→ WHAT IS EXPECTED: Please copy the last part of the entries exactly: the line that has "Enable Automatisch scaling" and every line up to and including the end, nothing more.

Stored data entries

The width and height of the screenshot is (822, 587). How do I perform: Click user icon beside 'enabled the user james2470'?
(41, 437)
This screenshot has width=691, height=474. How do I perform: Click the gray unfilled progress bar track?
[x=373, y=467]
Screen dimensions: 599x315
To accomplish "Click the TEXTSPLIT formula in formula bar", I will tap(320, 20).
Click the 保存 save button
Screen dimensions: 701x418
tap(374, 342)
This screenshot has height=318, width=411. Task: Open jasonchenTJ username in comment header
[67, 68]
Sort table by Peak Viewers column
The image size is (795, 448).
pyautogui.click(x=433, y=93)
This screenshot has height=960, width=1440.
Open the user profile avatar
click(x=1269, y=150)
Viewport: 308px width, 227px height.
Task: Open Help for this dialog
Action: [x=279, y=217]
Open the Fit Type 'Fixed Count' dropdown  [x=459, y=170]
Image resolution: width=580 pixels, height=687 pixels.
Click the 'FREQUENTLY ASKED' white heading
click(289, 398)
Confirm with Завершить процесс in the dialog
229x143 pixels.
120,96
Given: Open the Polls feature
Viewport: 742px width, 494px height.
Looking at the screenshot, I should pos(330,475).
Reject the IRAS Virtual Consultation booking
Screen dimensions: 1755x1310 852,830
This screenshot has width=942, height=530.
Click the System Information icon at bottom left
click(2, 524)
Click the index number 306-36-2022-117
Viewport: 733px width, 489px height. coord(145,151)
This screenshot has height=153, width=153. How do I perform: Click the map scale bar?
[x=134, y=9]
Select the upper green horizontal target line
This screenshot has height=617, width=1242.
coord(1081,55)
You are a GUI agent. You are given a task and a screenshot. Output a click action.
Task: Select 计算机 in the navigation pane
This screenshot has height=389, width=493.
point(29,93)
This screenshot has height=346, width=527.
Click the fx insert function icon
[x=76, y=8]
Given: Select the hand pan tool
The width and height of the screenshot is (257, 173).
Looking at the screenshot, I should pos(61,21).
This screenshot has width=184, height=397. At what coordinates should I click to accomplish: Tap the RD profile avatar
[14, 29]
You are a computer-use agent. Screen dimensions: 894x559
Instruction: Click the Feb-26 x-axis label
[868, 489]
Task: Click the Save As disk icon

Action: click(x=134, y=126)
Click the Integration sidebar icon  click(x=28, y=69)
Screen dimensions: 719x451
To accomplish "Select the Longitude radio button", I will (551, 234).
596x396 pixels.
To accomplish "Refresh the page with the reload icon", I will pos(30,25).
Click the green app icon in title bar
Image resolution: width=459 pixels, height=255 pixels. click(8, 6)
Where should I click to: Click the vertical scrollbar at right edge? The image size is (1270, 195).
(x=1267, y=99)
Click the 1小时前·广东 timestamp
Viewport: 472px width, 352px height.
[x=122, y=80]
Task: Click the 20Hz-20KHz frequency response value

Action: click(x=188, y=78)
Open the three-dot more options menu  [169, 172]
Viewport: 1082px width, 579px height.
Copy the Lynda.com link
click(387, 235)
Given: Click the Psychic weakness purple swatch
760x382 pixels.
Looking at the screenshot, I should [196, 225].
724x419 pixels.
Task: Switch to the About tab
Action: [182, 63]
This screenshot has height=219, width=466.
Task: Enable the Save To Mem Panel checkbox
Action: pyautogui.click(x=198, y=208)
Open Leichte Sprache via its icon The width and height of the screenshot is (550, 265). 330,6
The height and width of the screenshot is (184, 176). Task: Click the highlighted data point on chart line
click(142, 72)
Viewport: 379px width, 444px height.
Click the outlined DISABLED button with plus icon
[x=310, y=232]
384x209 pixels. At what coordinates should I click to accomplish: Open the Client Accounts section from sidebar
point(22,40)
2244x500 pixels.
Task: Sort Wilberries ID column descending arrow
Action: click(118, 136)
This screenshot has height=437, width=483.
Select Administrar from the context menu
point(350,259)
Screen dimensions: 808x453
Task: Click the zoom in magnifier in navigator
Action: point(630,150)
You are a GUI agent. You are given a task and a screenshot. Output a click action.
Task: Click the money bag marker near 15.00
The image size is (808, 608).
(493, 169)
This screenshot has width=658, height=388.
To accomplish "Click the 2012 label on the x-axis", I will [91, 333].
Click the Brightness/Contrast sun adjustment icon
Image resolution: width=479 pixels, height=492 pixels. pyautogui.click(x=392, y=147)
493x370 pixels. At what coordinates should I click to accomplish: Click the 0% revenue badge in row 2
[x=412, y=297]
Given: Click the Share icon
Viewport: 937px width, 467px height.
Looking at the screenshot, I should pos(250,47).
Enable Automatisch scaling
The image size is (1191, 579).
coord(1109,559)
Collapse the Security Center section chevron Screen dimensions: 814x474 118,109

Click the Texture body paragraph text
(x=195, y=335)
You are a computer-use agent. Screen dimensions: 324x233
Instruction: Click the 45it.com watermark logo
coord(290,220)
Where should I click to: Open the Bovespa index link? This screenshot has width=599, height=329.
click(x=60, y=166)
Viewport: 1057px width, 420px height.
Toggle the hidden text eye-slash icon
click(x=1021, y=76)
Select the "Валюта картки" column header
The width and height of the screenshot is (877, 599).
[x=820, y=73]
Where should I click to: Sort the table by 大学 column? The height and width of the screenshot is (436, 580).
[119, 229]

→ EXERCISE RESULT:
Enable Automatisch scaling
The image size is (1191, 579).
coord(1109,559)
Collapse the Security Center section chevron Screen dimensions: 814x474 118,109

Click the Texture body paragraph text
(x=195, y=335)
You are a computer-use agent. Screen dimensions: 324x233
Instruction: Click the 45it.com watermark logo
coord(290,220)
Where should I click to: Open the Bovespa index link? This screenshot has width=599, height=329.
click(x=60, y=166)
Viewport: 1057px width, 420px height.
Toggle the hidden text eye-slash icon
click(x=1021, y=76)
Select the "Валюта картки" column header
The width and height of the screenshot is (877, 599).
[x=820, y=73]
Where should I click to: Sort the table by 大学 column? The height and width of the screenshot is (436, 580).
[119, 229]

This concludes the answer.